Review: ‘Live Free or Die Hard’

With an infectious laugh when he blows up the bad guys and the power to stay alive no matter what, Bruce Willis’ John McClane is a welcome sight back in theaters.

After a sudden computer crash at the Department of Homeland Security, computer crackers are being systematically rounded up for questioning. Matt Farrell (Justin Long) is one such geek, and John McClane (Bruce Willis) has been tasked with bringing him in. Faster than you can say, “Yippe Kai Yay,” bad guys are shooting at and trying to blow up our unfortunate heroes while computers in charge of traffic control, financial markets, and utilities are shutting down all over America.
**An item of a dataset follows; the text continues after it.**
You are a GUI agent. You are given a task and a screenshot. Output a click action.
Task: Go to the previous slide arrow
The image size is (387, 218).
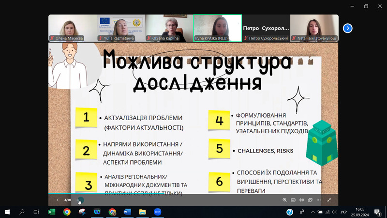click(x=58, y=200)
Is it really computer terrorism or something more sinister? Only soon-to-be-killed-off bad guy Thomas Gabriel (Timothy Olyphant) knows for sure.

Is it any wonder that M. Night Shyamalan chose Bruce Willis to play the invulnerable star of Unbreakable? The fun of the Die Hard films has always been blue-collar everyman beat-cop McClane willing to do the borderline vigilante thing with no regard for his own safety other than to kill the bad guy. Throw in a triumphant laugh after each over-the-top stunt and you have the perfect summer blockbuster. Underworld franchise director Len Wiseman seems to have the pulse of what made the first two Die Hard films so successful, stepping up the stunt sequences from the more timid third franchise film.

Along with the story of a man who cannot be killed, the stunt sequences and set pieces are what Die Hard is all about, getting the hero into not one but several layers of jeopardy before pulling the pin and watching everything explode. From traffic tunnels and highway overpasses to more intimate elevator shafts and underground facilities, there’s always something dangerous and potentially explosive just within reach for McClane to kill someone off with (and the bad guys always deserve it). Yes, they’re over the top, but that’s what we love about them, and now that it’s getting harder to tell what’s real and what’s computer generated, Die Hard looks more dangerous than ever.

Computer-geek Justin Long (along with an appearance by Kevin Smith) makes a perfect foil for McClane’s streetwise banter, creating a mix of technobabble and brawling that keeps the plot moving full-speed ahead. Maggie Q also gives McClane the opportunity to spar one-on-one with a tough little “martial arts chick.” With no time to think too hard about what’s going on and only seconds to decide whether or not anything is believable, the best thing to do is relent and enjoy the show.